Pero no sucedió nada. La gente era tan ingenua, estaba tan acostumbrada a tragarse historias inventadas que no reconocían la realidad ni siquiera cuando se les presentaba bajo el velo más fino. Volvió a mirar la pantalla. Intentó concitar las palabras, encontrar el hilo de lo que iba a convertirse en un cuento de verdad. Era tal y como se lo había dicho a Erica.
La sombra de la sirena
no tendría continuación. Con ella terminaba el relato.

Había jugado con fuego y ahora las llamas le quemaban la planta de los pies. Ella ya estaba cerca, lo notaba. Lo había encontrado y él era el único culpable.

Apagó el ordenador con un suspiro. Necesitaba ordenar las ideas. Se puso la cazadora. Con las manos en los bolsillos, se encaminó con paso presuroso hacia la plaza de Ingrid Bergman. Las calles estaban ahora tan desiertas como animadas y llenas de vida en verano. Pero así le gustaban más.

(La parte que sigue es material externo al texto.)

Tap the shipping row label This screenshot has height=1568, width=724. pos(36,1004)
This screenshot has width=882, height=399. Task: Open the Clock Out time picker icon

No sabía adónde se dirigía hasta que giró a la altura del muelle donde se hallaban los barcos de salvamento marítimo. Los pies lo condujeron hasta Badholmen; se veía el trampolín contra el fondo de aquel cielo invernal de color gris. El viento soplaba con fuerza y mientras cruzaba el muelle de piedra que lo llevaría hasta el islote, una ráfaga le prendió la cazadora y la hinchó como una vela. Las paredes de madera que dividían los vestuarios lo resguardaban, pero en cuanto saltaba otra vez sobre las rocas en dirección al trampolín, el viento se hacía de nuevo con el poder. Se detuvo. Se balanceó de un lado a otro mientras alzaba la vista hacia el trampolín. No podía decirse que fuese bonito, pero estaba bien donde estaba. Desde la plataforma más alta podía verse todo Fjällbacka y la bocana que se fundía con el mar. Y aún conservaba cierta dignidad marchita, como una dama entrada en años que hubiese vivido bien y que no se avergonzara de que se le notase.